Le drapeau national --vert et blanc frappé de l'étoile et du croissant rouges--, était partout, dans les mains ou sur les épaules, comme aux balcons des immeubles.
Dans l'après-midi à Alger, la police a fait plusieurs fois usage d'un canon à eau et de gaz lacrymogènes pour repousser des manifestants tentant de briser un cordon pour accéder à un axe menant à la présidence de la République.Aucun autre incident n'a été signalé à Alger ou en province, où les manifestations ont également pris fin.
Comme Naima, fonctionnaire de 50 ans, tous les manifestants interrogés à Alger par l'AFP assurent être prêts à marcher le temps "qu'il faudra" pour que M. Bouteflika, son entourage et le "système" s'en aillent.
Mais le président de 82 ans, affaibli par les séquelles d'un AVC qui depuis 2013 l'empêchent de s'adresser de vive voix aux Algériens et rendent rares ses apparitions publiques, refuse de céder le pouvoir.
Face à la contestation déclenchée le 22 février par l'annonce de sa candidature à un 5e mandat à la présidentielle du 18 avril, il a finalement renoncé à se présenter.
Mais il a reporté le scrutin à après une conférence nationale chargée --à une date non précisée-- de réformer le pays et de le doter d'une nouvelle Constitution.Et a prolongé de fait son actuel mandat au-delà de son expiration constitutionnelle le 28 avril.

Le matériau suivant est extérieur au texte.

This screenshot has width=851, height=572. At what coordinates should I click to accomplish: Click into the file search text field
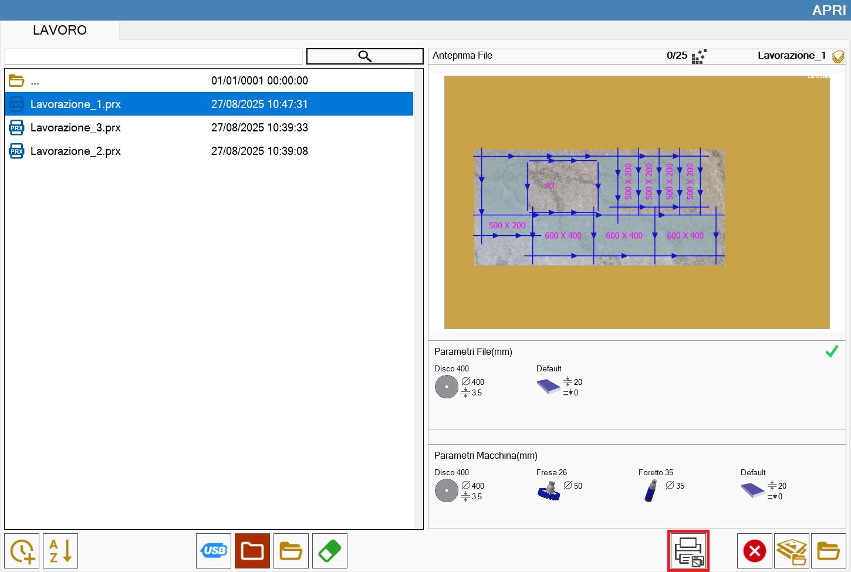click(153, 56)
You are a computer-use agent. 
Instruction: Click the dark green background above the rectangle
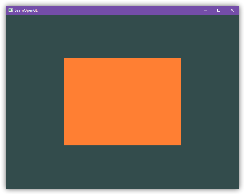(x=122, y=36)
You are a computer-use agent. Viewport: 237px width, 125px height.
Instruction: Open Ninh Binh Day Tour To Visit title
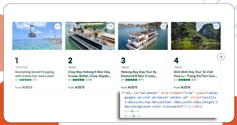(x=195, y=74)
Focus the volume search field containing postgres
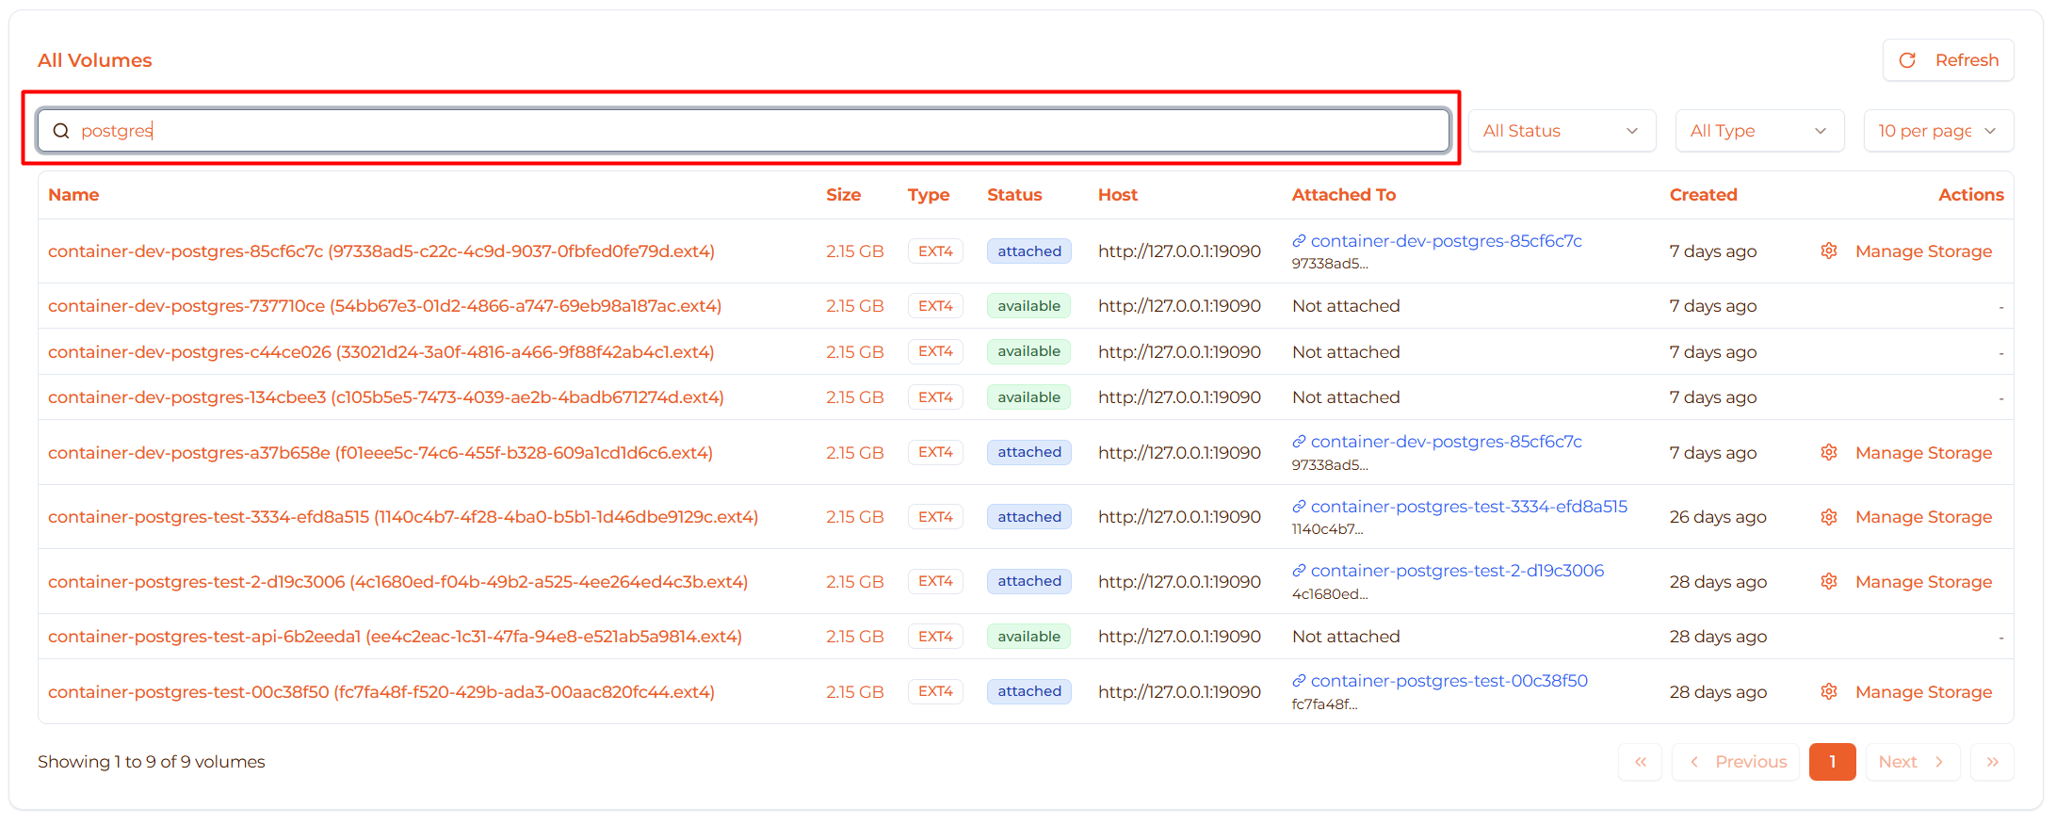 pos(753,131)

Lors d'une tournée en Europe, le nouveau vice-Premier ministre et ministre des Affaires étrangères Ramtane Lamamra a répété durant la semaine que M. Bouteflika remettrait ses fonctions à un successeur élu lors de cette future présidentielle, une échéance pour l'heure incertaine.
- Fissures -
Si la mobilisation ne faiblit pas dans la rue, côté pouvoir, les efforts du nouveau Premier ministre Noureddine Bedoui pour former le gouvernement rajeuni de "technocrates" promis aux protestataires, semblent toujours stériles, dix jours après sa nomination.
Et le camp présidentiel est apparu dans la semaine plus divisé que jamais.
Mercredi, le patron de la formation de M. Bouteflika, le Front de libération nationale (FLN), a assuré que l'ancien parti unique, au pouvoir depuis 1962, soutenait le mouvement de contestation, tout en prônant le "dialogue" proposé par le chef de l'Etat.
Du côté du principal allié, le porte-parole du Rassemblement national démocratique (RND), Seddik Chihab, a affirmé que le parti s'était "trompé" en soutenant la candidature de M. Bouteflika à un 5e mandat, avant d'être timidement recadré par son parti.